Para ouvir o reparto em Havana, você não precisa ir longe.

Está tocando em todos os táxis, em todos os cafés que margeiam La Habana Vieja, nas noites de sexta-feira no Don Cangrejo e nas manhãs de sábado no Mio y Tuyo. Uma mistura caseira de reggaeton e ritmos tradicionais cubanos, é a trilha sonora preeminente de Cuba hoje — e continua surgindo com força dos bairros da ilha.

Em espanhol, “reparto” significa diferentes coisas. Geralmente, a palavra pode significar “alocar” ou “dividir e compartilhar”. Em Cuba, também é um termo da gíria que descreve bairros de classe trabalhadora nas periferias de Havana — comunidades residenciais marcadas por dificuldades, prédios em ruínas e escassez constante. É nesses distritos, através de artistas como Wampi e Wildey, que o reparto encontra um novo significado.

O reparto está enraizado na timba, um som cubano clássico que explodiu nos anos 90 e funde o son cubano, salsa, funk, música folclórica afro-cubana e jazz em um híbrido improvisacional. O reparto se constrói sobre essa complexidade misturando batidas de reggaeton com seu característico padrão rítmico de clave.

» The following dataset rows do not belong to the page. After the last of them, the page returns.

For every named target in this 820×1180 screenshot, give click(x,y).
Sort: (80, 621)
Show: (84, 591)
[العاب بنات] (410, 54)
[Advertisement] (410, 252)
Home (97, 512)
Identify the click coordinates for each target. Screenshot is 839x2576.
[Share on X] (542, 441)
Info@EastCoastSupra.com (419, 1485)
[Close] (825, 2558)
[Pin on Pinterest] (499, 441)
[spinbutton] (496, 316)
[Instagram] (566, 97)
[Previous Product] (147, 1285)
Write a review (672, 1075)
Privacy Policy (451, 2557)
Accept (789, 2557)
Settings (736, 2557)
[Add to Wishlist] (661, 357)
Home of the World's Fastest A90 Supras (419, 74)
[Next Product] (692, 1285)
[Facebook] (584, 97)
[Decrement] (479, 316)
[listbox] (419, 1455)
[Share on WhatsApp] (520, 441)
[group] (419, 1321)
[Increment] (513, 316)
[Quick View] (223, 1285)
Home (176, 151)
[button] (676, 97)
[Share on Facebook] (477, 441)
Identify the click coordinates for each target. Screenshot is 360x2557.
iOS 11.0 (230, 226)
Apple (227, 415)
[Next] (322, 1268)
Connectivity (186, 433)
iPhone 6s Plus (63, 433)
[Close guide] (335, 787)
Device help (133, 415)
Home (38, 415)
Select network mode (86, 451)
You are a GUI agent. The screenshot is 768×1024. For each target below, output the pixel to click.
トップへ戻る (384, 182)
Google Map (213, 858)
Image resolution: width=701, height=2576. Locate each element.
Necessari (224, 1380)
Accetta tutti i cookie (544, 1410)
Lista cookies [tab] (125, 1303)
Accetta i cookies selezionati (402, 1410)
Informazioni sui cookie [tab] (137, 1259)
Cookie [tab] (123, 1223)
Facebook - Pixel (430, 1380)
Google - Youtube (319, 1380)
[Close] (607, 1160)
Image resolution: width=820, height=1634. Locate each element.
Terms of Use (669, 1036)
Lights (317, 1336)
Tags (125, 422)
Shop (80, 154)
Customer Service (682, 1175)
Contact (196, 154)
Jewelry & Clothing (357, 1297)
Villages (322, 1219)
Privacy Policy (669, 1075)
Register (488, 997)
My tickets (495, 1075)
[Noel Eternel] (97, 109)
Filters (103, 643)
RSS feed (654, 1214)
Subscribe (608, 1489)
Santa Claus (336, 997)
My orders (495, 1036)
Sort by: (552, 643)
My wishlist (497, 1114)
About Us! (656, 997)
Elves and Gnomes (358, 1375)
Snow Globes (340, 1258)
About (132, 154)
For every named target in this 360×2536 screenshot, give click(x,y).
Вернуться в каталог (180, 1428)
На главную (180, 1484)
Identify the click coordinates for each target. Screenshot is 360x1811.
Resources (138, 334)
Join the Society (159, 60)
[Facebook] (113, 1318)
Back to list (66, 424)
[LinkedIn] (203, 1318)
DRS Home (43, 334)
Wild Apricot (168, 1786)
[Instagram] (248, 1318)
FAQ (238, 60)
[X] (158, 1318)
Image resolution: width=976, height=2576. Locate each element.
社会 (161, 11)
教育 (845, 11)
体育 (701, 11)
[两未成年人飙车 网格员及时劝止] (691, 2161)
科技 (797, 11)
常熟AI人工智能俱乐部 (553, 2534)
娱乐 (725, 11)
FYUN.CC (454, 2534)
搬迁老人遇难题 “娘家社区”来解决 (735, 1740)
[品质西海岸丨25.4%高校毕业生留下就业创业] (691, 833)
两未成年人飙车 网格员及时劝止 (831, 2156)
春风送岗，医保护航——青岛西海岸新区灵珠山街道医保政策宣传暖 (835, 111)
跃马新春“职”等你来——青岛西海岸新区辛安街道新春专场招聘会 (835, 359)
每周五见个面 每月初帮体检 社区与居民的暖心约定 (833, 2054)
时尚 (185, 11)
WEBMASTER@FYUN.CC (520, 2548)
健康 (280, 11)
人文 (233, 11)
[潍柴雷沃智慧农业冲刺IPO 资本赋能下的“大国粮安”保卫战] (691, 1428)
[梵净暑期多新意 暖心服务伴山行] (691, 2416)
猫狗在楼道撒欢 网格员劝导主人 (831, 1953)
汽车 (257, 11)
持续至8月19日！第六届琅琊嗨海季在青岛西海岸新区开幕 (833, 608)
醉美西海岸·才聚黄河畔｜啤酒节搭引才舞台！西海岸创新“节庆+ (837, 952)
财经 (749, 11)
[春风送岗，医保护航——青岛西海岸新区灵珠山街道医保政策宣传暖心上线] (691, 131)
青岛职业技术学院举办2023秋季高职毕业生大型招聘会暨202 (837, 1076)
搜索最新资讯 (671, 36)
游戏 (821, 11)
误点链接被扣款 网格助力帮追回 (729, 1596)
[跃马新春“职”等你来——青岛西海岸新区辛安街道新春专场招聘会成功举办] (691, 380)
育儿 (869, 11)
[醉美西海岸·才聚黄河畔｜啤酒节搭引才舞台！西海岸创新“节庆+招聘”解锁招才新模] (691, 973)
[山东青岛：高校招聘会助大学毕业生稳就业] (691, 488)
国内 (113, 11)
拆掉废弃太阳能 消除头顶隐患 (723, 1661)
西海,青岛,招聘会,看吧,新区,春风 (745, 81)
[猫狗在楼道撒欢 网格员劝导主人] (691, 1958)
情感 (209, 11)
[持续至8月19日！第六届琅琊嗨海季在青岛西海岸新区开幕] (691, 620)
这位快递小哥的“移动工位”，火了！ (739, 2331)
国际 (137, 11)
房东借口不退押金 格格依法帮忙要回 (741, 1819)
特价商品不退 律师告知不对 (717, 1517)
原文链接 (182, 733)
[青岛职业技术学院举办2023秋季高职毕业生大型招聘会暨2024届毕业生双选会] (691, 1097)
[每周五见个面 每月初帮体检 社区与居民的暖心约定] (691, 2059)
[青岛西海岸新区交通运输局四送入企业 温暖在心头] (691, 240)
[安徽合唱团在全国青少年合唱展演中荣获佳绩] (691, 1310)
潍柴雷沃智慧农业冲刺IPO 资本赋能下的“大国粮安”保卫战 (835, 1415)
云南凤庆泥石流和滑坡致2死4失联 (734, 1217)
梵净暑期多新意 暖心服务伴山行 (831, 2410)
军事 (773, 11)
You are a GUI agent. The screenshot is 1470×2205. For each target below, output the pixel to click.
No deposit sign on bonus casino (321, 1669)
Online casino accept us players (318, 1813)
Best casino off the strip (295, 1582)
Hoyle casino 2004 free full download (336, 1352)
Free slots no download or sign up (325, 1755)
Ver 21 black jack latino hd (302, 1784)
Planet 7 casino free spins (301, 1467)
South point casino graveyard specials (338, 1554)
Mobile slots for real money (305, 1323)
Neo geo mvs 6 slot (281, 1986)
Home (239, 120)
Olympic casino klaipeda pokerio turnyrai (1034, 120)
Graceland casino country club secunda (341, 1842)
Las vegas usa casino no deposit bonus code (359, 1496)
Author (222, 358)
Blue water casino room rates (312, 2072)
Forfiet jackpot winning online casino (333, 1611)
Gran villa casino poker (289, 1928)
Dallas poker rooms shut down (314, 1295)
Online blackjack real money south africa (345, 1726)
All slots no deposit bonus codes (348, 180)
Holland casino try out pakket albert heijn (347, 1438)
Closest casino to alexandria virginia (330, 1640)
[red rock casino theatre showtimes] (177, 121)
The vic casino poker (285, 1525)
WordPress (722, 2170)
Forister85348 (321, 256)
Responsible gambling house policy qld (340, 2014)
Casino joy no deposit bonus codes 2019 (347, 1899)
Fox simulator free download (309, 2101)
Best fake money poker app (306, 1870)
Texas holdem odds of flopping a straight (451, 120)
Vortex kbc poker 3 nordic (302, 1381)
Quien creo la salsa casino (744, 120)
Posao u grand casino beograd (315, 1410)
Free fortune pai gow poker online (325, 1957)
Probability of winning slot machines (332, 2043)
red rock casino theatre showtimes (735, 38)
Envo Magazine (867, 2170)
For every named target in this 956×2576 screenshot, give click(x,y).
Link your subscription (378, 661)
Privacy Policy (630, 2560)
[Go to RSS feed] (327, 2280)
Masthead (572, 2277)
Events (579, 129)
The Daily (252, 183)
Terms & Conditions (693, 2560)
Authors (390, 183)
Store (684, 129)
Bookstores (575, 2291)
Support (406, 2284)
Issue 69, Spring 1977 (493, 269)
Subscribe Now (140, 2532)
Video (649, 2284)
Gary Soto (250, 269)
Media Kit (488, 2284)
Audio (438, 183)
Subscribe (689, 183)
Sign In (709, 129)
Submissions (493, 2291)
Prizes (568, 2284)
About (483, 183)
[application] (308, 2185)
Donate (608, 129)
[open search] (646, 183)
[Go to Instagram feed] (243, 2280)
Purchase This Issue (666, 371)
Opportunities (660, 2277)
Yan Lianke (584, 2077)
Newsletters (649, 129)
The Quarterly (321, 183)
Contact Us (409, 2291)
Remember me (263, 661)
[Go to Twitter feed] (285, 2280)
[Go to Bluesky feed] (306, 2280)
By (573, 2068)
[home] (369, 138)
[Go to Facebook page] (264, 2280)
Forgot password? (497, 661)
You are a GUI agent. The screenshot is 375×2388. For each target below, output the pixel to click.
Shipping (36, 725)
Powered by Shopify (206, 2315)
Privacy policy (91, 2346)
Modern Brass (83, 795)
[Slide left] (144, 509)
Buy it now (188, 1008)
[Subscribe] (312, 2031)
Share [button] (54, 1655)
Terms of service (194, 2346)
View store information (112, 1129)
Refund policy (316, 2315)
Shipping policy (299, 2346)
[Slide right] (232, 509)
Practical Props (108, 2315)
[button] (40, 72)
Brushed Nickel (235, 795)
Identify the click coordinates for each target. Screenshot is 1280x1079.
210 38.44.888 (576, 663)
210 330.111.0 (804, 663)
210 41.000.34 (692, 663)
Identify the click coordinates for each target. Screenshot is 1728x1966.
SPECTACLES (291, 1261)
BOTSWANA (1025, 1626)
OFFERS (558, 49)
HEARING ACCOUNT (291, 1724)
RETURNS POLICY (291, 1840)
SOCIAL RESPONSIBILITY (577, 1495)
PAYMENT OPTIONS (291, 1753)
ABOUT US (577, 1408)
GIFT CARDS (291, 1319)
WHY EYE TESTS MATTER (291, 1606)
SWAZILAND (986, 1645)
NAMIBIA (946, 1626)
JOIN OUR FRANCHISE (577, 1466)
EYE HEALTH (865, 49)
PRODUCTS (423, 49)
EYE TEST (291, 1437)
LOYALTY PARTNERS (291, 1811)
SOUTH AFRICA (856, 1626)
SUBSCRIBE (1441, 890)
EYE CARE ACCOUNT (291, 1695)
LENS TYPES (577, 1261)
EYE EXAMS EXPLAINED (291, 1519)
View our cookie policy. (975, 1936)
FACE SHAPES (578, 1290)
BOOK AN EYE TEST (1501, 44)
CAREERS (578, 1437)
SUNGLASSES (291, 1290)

“Reparto são as ruas, o bairro, transformados em forma musical”, diz Wampi, cujo nome verdadeiro é Dasiel Mustelier Oruña. “É música para as pessoas se divertirem e dançarem”. O jovem de 22 anos tem mais de 200 milhões de reproduções no YouTube e Spotify, com hits como “Por Ustedes (Pornosotros 2)” e “Tienes Que Nacer de Nuevo“. Esses números provavelmente são uma subestimação. Em um país com cortes de energia diários, tanto sancionados pelo estado quanto espontâneos, internet extremamente limitada e plataformas como Spotify totalmente restritas, o reparto não se estabeleceu em Cuba através de ondas de rádio ou contratos com gravadoras. O gênero cresceu através de aplicativos de mensagens como Telegram e redes ilícitas como el paquete — o pacote — um sistema onde o conteúdo é compartilhado semanalmente via pen drives. Através de USBs passados de mão em mão, pelos alto-falantes de celulares em ônibus lotados, em festas noturnas com o mar ao fundo, nos repartos, ardente e desenfreado, o gênero fez seu nome.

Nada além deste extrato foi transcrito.